Question

Mr. Oakley has x students in his class. All but 5 of his students plan to go on the scheduled field trip. If 90% of the students will go on the field trip, how many students are in Mr. Oakley's class?

a) x−5
b) 0.9x
c) 1.1x
d) x+5

Answer 1

To find the number of students in Mr. Oakley's class, we set up the equation 0.9x = x - 5 and solved for x, which results in x = 50 students. The correct answer is (a) x - 5.

Step-by-step explanation:

Mr. Oakley has x students in his class, and 90% of the students will go on the field trip.

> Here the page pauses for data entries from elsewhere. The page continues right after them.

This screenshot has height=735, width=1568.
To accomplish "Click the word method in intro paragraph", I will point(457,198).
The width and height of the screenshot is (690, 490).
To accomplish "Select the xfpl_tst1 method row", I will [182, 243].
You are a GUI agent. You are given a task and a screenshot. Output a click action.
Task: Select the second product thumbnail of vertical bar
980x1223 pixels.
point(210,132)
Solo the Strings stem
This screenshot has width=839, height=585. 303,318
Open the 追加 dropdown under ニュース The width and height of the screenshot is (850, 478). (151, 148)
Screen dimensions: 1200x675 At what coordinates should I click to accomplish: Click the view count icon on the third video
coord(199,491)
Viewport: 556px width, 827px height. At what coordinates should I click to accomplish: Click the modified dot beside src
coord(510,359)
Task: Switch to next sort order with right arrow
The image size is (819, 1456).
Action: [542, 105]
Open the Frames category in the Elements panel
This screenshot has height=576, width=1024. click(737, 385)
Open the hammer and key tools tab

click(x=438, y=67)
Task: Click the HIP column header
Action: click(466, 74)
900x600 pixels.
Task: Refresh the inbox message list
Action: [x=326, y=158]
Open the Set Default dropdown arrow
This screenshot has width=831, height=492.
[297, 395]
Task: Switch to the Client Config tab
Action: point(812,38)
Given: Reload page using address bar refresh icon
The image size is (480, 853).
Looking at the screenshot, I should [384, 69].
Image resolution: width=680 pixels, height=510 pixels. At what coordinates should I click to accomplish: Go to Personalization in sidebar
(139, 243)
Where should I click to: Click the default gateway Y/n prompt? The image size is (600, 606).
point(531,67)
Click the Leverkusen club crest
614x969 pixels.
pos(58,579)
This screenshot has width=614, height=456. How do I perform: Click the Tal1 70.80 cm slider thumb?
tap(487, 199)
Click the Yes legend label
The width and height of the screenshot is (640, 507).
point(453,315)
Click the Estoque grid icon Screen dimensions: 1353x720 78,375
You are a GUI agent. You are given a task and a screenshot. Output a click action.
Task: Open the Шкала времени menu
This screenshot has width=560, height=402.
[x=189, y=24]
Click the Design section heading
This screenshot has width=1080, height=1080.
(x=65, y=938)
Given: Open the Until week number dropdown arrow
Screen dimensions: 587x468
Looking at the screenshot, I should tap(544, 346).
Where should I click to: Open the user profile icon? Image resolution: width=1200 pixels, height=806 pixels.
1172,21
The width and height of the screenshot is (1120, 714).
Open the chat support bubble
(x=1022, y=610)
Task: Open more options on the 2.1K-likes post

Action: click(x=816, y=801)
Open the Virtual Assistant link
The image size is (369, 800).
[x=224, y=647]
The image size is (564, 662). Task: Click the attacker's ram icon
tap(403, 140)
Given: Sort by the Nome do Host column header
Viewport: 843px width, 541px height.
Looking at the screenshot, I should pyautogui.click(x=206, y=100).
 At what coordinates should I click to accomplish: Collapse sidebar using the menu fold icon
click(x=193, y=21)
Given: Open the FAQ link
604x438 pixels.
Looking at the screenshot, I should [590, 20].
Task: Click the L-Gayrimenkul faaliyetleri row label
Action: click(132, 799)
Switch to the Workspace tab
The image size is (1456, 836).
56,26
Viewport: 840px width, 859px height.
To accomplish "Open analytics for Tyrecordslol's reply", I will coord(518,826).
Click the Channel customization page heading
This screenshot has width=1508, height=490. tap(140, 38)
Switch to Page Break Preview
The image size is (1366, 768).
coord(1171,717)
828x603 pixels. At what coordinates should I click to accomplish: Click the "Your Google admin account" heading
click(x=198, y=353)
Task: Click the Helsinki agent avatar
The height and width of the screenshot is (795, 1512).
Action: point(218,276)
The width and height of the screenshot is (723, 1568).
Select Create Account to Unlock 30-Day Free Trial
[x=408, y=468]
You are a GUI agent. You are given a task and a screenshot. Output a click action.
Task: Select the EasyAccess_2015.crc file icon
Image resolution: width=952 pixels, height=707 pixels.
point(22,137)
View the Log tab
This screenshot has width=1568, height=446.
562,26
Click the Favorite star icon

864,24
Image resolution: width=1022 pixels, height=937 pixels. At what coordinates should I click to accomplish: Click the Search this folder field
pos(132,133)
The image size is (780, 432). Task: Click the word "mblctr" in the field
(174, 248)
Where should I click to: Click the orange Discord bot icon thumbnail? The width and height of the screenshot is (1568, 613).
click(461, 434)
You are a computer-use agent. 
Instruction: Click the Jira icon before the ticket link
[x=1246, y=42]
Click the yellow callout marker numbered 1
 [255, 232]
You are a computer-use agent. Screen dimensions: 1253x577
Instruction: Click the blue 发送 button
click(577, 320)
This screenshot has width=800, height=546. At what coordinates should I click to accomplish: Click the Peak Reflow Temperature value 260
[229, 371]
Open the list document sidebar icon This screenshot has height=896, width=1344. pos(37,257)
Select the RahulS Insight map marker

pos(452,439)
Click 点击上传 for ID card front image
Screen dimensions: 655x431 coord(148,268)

If all but 5 of his students plan to go, this means that the 90% of the class that is going on the trip is equivalent to x minus 5 students because 5 students are not going. To solve for x, we set up the equation 0.9x = x - 5.

Now, we can solve for x:

1. Add 5 to both sides: 0.9x + 5 = x.
2. Subtract 0.9x from both sides: 5 = x - 0.9x.
3. Combine like terms: 5 = 0.1x.
4. Divide both sides by 0.1 to find x: 5 / 0.1 = x.
5. x = 50. Therefore, there are 50 students in Mr. Oakley's class.

The correct answer to the question is (a) x - 5 because this expression represents the number of students going on the field trip which is 90% of the total number of students.